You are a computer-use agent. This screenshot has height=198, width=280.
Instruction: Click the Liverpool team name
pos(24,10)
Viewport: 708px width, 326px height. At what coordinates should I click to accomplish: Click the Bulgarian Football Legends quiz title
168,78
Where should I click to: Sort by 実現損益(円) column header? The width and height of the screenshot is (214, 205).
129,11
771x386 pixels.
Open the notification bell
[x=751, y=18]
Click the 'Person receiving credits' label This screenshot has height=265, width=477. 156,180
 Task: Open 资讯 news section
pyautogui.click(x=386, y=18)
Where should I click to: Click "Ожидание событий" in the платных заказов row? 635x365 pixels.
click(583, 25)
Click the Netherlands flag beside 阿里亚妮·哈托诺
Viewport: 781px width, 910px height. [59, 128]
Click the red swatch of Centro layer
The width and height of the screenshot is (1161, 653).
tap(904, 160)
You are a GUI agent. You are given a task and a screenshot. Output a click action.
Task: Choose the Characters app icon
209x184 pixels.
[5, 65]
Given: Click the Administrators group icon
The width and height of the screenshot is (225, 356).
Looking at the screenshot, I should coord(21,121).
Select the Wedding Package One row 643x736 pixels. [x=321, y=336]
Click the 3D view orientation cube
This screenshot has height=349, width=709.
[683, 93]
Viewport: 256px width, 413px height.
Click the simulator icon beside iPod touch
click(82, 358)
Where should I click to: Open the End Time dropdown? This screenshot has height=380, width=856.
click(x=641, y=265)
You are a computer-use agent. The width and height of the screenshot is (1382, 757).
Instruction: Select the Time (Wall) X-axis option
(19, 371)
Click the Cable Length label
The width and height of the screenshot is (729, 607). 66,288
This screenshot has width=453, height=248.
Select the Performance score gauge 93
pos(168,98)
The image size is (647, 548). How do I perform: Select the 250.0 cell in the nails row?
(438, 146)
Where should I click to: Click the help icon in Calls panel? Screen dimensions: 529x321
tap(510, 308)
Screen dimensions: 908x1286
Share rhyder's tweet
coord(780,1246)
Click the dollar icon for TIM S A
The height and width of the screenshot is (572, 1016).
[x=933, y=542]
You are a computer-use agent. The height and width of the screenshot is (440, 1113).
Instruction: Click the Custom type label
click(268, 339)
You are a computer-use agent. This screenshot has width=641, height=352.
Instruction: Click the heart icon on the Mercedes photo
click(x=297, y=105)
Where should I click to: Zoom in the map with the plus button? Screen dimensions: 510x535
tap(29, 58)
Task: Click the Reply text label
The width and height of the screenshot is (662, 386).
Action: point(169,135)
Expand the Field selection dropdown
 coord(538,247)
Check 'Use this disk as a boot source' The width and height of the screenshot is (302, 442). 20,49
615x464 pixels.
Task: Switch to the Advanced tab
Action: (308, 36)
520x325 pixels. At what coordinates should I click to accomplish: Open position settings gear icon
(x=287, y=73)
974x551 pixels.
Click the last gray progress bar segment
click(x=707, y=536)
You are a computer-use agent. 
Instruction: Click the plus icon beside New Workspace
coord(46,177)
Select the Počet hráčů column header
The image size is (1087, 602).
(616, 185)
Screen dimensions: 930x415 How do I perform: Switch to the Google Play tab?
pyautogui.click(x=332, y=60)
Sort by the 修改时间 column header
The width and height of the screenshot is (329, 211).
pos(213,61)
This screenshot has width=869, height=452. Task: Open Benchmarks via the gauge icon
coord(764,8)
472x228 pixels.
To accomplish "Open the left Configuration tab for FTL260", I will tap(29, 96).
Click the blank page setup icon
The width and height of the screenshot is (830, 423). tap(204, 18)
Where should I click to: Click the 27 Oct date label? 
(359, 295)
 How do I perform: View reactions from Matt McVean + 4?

**Work item:**
With the line that has "Open the notification bell" as the first and the line that has "Screen dimensions: 908x1286" as the last, repeat exactly that run of lines above and no more.

**Result:**
Open the notification bell
[x=751, y=18]
Click the 'Person receiving credits' label This screenshot has height=265, width=477. 156,180
 Task: Open 资讯 news section
pyautogui.click(x=386, y=18)
Where should I click to: Click "Ожидание событий" in the платных заказов row? 635x365 pixels.
click(583, 25)
Click the Netherlands flag beside 阿里亚妮·哈托诺
Viewport: 781px width, 910px height. [59, 128]
Click the red swatch of Centro layer
The width and height of the screenshot is (1161, 653).
tap(904, 160)
You are a GUI agent. You are given a task and a screenshot. Output a click action.
Task: Choose the Characters app icon
209x184 pixels.
[5, 65]
Given: Click the Administrators group icon
The width and height of the screenshot is (225, 356).
Looking at the screenshot, I should coord(21,121).
Select the Wedding Package One row 643x736 pixels. [x=321, y=336]
Click the 3D view orientation cube
This screenshot has height=349, width=709.
[683, 93]
Viewport: 256px width, 413px height.
Click the simulator icon beside iPod touch
click(82, 358)
Where should I click to: Open the End Time dropdown? This screenshot has height=380, width=856.
click(x=641, y=265)
You are a computer-use agent. The width and height of the screenshot is (1382, 757).
Instruction: Select the Time (Wall) X-axis option
(19, 371)
Click the Cable Length label
The width and height of the screenshot is (729, 607). 66,288
This screenshot has width=453, height=248.
Select the Performance score gauge 93
pos(168,98)
The image size is (647, 548). How do I perform: Select the 250.0 cell in the nails row?
(438, 146)
Where should I click to: Click the help icon in Calls panel? Screen dimensions: 529x321
tap(510, 308)
Screen dimensions: 908x1286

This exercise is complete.